Problem details
State how many lines in the records hold the word "Task", giving the number and no other text.

┌─ The input

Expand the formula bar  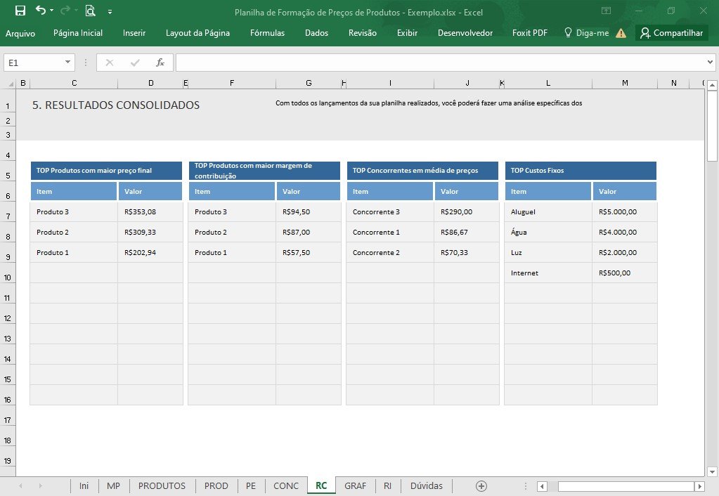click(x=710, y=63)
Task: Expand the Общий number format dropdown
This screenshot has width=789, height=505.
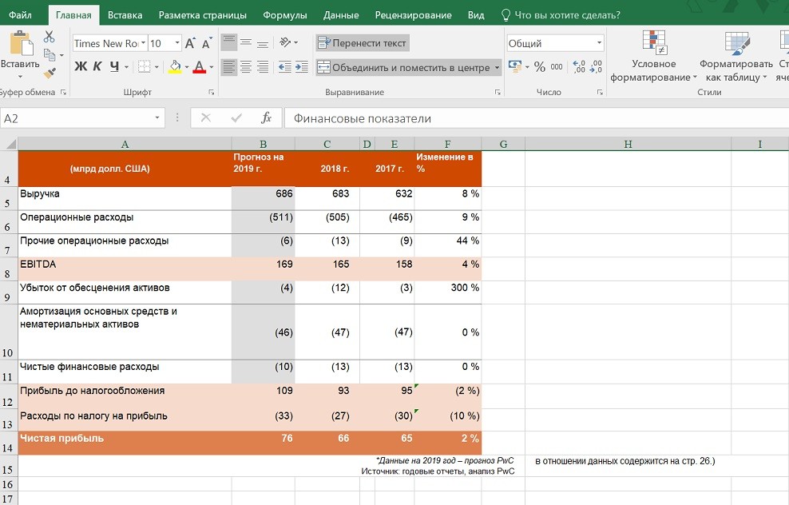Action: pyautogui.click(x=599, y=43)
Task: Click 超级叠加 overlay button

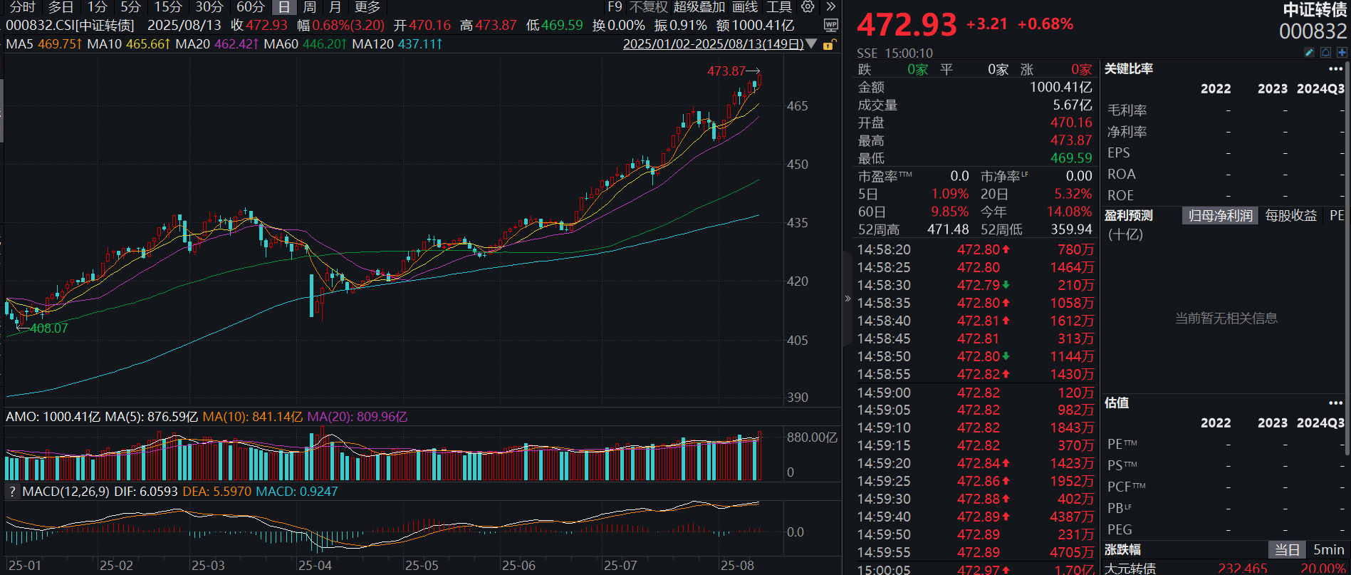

└─

Solved exercise
2